* _Records for processing_:
◇ ◇ ◇ ◇

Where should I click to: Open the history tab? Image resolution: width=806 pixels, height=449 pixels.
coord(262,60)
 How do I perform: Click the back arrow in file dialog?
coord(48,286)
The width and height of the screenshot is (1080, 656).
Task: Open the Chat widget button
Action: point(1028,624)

◇ ◇ ◇ ◇

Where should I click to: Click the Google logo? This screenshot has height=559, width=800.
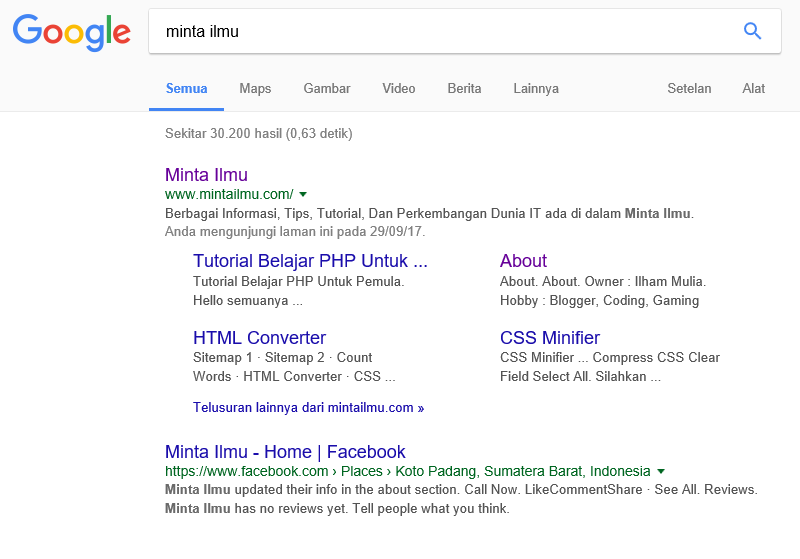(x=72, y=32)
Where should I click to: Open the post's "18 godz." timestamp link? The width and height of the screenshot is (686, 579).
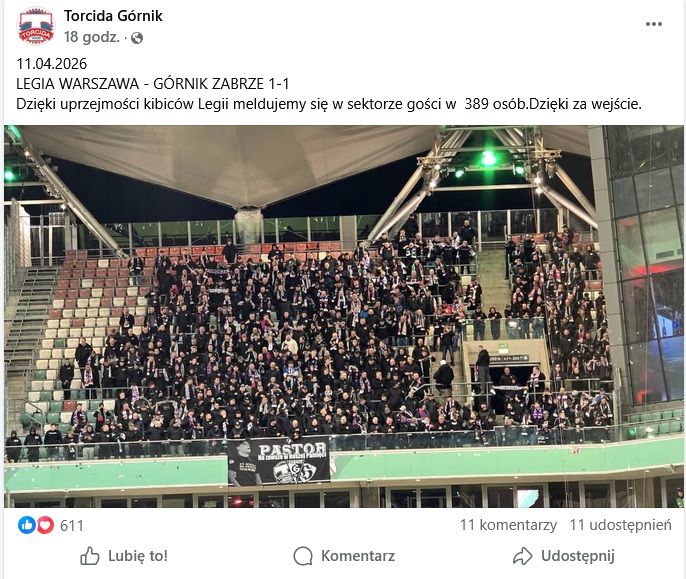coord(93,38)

◇ ◇ ◇ ◇

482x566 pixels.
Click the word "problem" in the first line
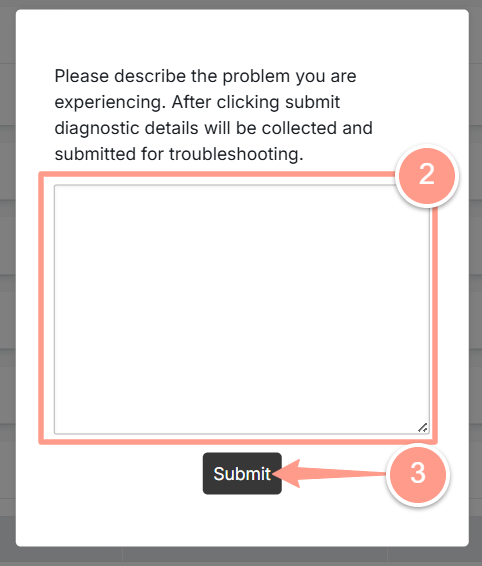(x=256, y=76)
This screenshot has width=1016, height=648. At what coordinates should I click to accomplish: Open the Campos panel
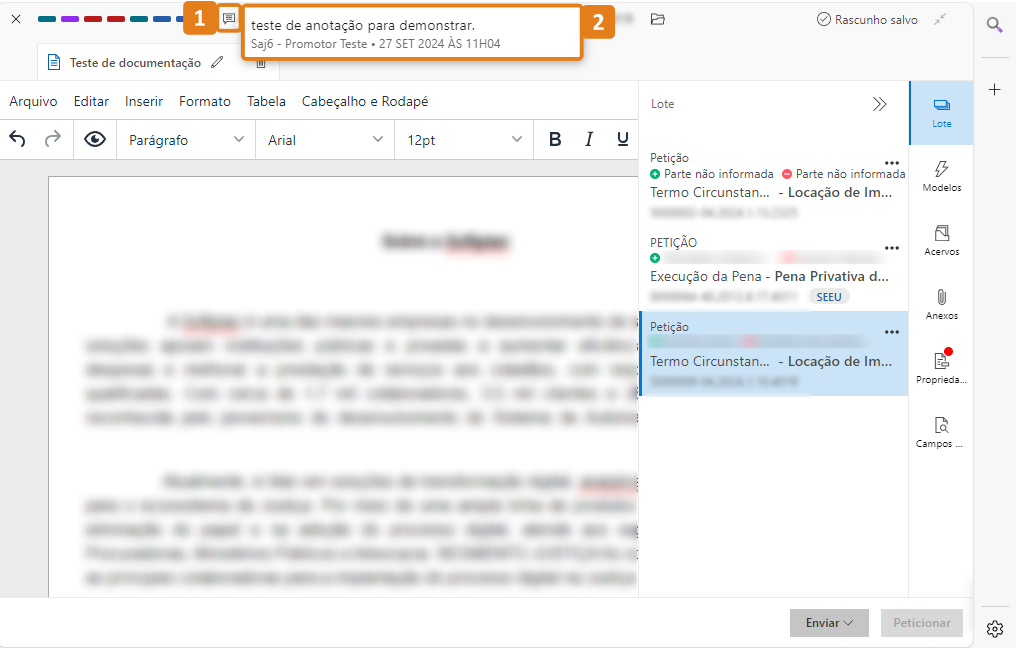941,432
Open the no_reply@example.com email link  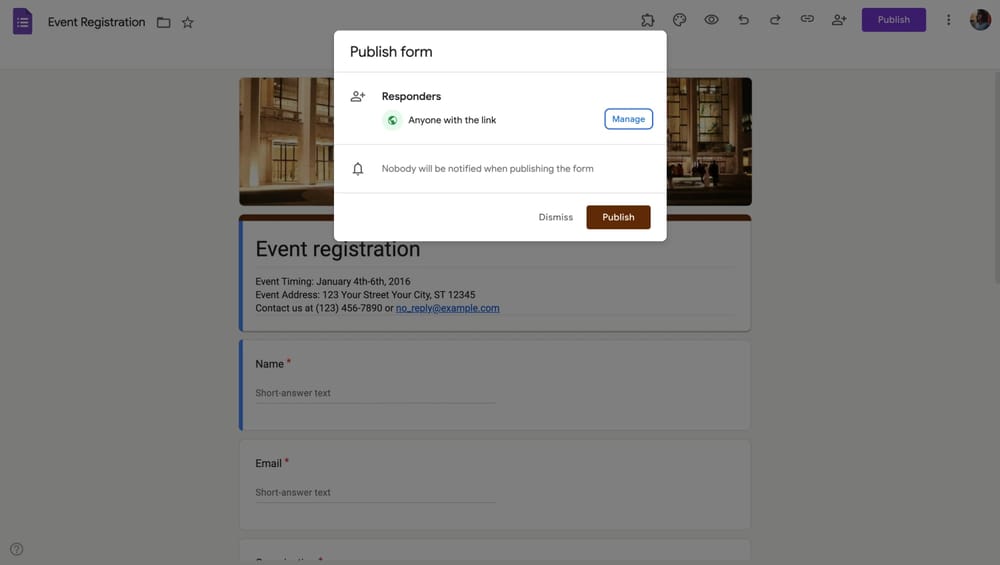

◇ ◇ ◇ ◇

* _What you have to do_: Print the part of the listing above that opens with the line containing "This screenshot has width=1016, height=648." and closes with the line containing "Open the no_reply@example.com email link". Copy it exactly, both ends included, and omit the pictures.

* _Solution for this task_:
This screenshot has width=1016, height=648. At what coordinates should I click to accomplish: Open the Campos panel
941,432
Open the no_reply@example.com email link  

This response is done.